Book review: The Cuckoo's Calling - Robert Galbraith
The Cuckoo's Calling
The blurb.
After losing his leg to a land mine in Afghanistan, Cormoran Strike is barely scraping by as a private investigator. Strike is down to one client, and creditors are calling. He has also just broken up with his longtime girlfriend and is living in his office.
Then John Bristow walks through his door with an amazing story: His sister, thelegendary supermodel Lula Landry, known to her friends as the Cuckoo, famously fell to her death a few months earlier. The police ruled it a suicide, but John refuses to believe that. The case plunges Strike into the world of multimillionaire beauties, rock-star boyfriends, and desperate designers, and it introduces him to every variety of pleasure, enticement, seduction, and delusion known to man.
You may think you know detectives, but you've never met one quite like Strike. You may think you know about the wealthy and famous, but you've never seen them under an investigation like this.
My opinion.
The story started out slow. But a good slow, if that makes any sense. You really have the chance to follow Strike's thinking process, and although he gets there faster than you do, you still got to think, guess and accuse without the story running ahead of you. I don't have much experience with detective novels, but I'm guessing this is a good thing. It was for me. The last 100 or so pages were absolutely thrilling.

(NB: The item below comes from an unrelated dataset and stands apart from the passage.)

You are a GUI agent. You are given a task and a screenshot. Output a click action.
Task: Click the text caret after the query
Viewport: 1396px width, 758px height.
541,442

Very exiting and unexpected, until the very end.
I did not really know what to make of Strike at the beginning, but I liked him, in all his strange ways. I liked how he treated his "secretary" and enjoyed their strange, but interesting relationship.
As I said, I normally don't read a lot of crime fiction/ detective novels/ however you want to call it, but "Robert Galbraith" might just have introduced me to a "new" genre.